In United States v. Manaku, --- F4th ---, No. 20-10069 (9th Cir. 2022), the Court affirmed the district court’s denial of Grant Manaku’s pretrial motion to suppress evidence, which asserted that FBI agents executing a search warrant at his residence deliberately violated Fed. R. Crim. P. 41(f)(1)(C) by failing to supply a complete copy of the warrant.
The Court explained, under Rule 41, "the officer executing the warrant 'must give a copy of the warrant and a receipt for the property taken to the person from whom, or from whose premises, the property was taken or leave a copy of the warrant and receipt at the place where the officer took the property.' Fed. R. Crim. P. 41(f)(1)(C)."
"Here, by providing only the face page of the warrant without its attachments, the FBI violated Rule 41(f)(1)(C)'s requirement to deliver a complete copy of the warrant. When a search warrant relies on attachments to satisfy the constitutional requirement that the warrant describe with particularity 'the place to be searched, and the persons or things to be seized,' U.S. Const. amend. IV, those attachments form an essential part of the warrant and must be delivered with the warrant under Rule 41(d)."
"A Rule 41 violation in the execution of a search warrant, however, does not necessarily mean that the evidence seized during that search must be suppressed. Suppression is automatic only for “fundamental” violations of Rule 41, at least without any applicable exception to the exclusionary rule. Id. at 1115. We have described such “fundamental” violations of Rule 41 as “those that result in clear constitutional violations.” Any other violations of the rule are “technical errors” that “require suppression only if the defendant can show either that (1) he was prejudiced by the error, or (2) there is evidence of ‘deliberate disregard of the rule.’”
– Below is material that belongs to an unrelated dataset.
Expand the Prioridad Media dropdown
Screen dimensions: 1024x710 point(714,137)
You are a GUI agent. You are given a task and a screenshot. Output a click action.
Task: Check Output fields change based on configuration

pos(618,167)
"Manaku contends neither that the violation here was fundamental nor that he was prejudiced by it. This is not, for example, a case in which the agents delivered an incomplete warrant after searching places not authorized by the warrant or seizing items not specified in it. The only remaining question, therefore, is whether the district court correctly concluded that the agents’ failure to deliver a complete copy of the warrant at the completion of the search was merely negligent, rather than the product of a “deliberate disregard of the rule.” We find no error in the district court’s conclusion."